Data on locating visible targets:
#####

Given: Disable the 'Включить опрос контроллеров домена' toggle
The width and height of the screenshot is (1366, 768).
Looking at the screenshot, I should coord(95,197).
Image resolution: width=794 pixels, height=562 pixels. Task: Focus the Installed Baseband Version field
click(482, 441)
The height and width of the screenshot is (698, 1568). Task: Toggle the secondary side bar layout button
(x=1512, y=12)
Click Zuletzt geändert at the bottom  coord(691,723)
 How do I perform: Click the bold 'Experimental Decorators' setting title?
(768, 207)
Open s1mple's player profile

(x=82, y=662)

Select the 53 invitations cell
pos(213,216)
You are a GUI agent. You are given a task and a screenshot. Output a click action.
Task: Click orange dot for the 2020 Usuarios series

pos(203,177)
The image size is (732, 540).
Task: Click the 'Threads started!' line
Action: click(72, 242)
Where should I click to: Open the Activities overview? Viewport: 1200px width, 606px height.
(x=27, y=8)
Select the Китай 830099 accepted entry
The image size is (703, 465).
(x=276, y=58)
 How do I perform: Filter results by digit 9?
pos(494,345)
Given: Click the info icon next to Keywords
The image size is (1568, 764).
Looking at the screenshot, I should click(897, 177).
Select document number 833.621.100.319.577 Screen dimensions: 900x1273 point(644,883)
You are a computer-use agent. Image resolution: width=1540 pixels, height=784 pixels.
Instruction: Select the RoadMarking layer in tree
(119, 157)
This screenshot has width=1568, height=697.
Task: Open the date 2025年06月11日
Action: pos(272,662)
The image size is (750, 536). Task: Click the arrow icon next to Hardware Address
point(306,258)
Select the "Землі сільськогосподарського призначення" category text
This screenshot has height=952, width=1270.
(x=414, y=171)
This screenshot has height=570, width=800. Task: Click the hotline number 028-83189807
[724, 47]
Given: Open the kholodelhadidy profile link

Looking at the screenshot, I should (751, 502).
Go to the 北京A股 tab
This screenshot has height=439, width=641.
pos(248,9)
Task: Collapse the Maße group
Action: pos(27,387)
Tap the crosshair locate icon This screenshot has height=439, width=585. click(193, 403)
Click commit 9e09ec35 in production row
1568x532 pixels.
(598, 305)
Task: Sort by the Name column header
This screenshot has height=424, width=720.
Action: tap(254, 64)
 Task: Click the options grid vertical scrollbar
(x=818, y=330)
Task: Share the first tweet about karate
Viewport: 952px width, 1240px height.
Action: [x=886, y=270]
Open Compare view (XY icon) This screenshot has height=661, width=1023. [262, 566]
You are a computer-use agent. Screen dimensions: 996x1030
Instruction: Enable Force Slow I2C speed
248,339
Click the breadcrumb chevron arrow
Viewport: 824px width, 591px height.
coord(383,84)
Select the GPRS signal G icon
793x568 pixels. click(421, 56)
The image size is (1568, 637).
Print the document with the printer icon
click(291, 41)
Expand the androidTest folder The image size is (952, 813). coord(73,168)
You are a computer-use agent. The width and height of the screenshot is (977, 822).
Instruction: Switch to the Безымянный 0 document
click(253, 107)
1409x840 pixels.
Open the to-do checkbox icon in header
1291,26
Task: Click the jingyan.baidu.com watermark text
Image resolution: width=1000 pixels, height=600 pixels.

#####

TASK OBJECTIVE - Reproduce all of the material above line for line, without altering any character.

SOLUTION -
Given: Disable the 'Включить опрос контроллеров домена' toggle
The width and height of the screenshot is (1366, 768).
Looking at the screenshot, I should coord(95,197).
Image resolution: width=794 pixels, height=562 pixels. Task: Focus the Installed Baseband Version field
click(482, 441)
The height and width of the screenshot is (698, 1568). Task: Toggle the secondary side bar layout button
(x=1512, y=12)
Click Zuletzt geändert at the bottom  coord(691,723)
 How do I perform: Click the bold 'Experimental Decorators' setting title?
(768, 207)
Open s1mple's player profile

(x=82, y=662)

Select the 53 invitations cell
pos(213,216)
You are a GUI agent. You are given a task and a screenshot. Output a click action.
Task: Click orange dot for the 2020 Usuarios series

pos(203,177)
The image size is (732, 540).
Task: Click the 'Threads started!' line
Action: click(72, 242)
Where should I click to: Open the Activities overview? Viewport: 1200px width, 606px height.
(x=27, y=8)
Select the Китай 830099 accepted entry
The image size is (703, 465).
(x=276, y=58)
 How do I perform: Filter results by digit 9?
pos(494,345)
Given: Click the info icon next to Keywords
The image size is (1568, 764).
Looking at the screenshot, I should click(897, 177).
Select document number 833.621.100.319.577 Screen dimensions: 900x1273 point(644,883)
You are a computer-use agent. Image resolution: width=1540 pixels, height=784 pixels.
Instruction: Select the RoadMarking layer in tree
(119, 157)
This screenshot has width=1568, height=697.
Task: Open the date 2025年06月11日
Action: pos(272,662)
The image size is (750, 536). Task: Click the arrow icon next to Hardware Address
point(306,258)
Select the "Землі сільськогосподарського призначення" category text
This screenshot has height=952, width=1270.
(x=414, y=171)
This screenshot has height=570, width=800. Task: Click the hotline number 028-83189807
[724, 47]
Given: Open the kholodelhadidy profile link

Looking at the screenshot, I should (751, 502).
Go to the 北京A股 tab
This screenshot has height=439, width=641.
pos(248,9)
Task: Collapse the Maße group
Action: pos(27,387)
Tap the crosshair locate icon This screenshot has height=439, width=585. click(193, 403)
Click commit 9e09ec35 in production row
1568x532 pixels.
(598, 305)
Task: Sort by the Name column header
This screenshot has height=424, width=720.
Action: tap(254, 64)
 Task: Click the options grid vertical scrollbar
(x=818, y=330)
Task: Share the first tweet about karate
Viewport: 952px width, 1240px height.
Action: [x=886, y=270]
Open Compare view (XY icon) This screenshot has height=661, width=1023. [262, 566]
You are a computer-use agent. Screen dimensions: 996x1030
Instruction: Enable Force Slow I2C speed
248,339
Click the breadcrumb chevron arrow
Viewport: 824px width, 591px height.
coord(383,84)
Select the GPRS signal G icon
793x568 pixels. click(421, 56)
The image size is (1568, 637).
Print the document with the printer icon
click(291, 41)
Expand the androidTest folder The image size is (952, 813). coord(73,168)
You are a computer-use agent. The width and height of the screenshot is (977, 822).
Instruction: Switch to the Безымянный 0 document
click(253, 107)
1409x840 pixels.
Open the to-do checkbox icon in header
1291,26
Task: Click the jingyan.baidu.com watermark text
Image resolution: width=1000 pixels, height=600 pixels.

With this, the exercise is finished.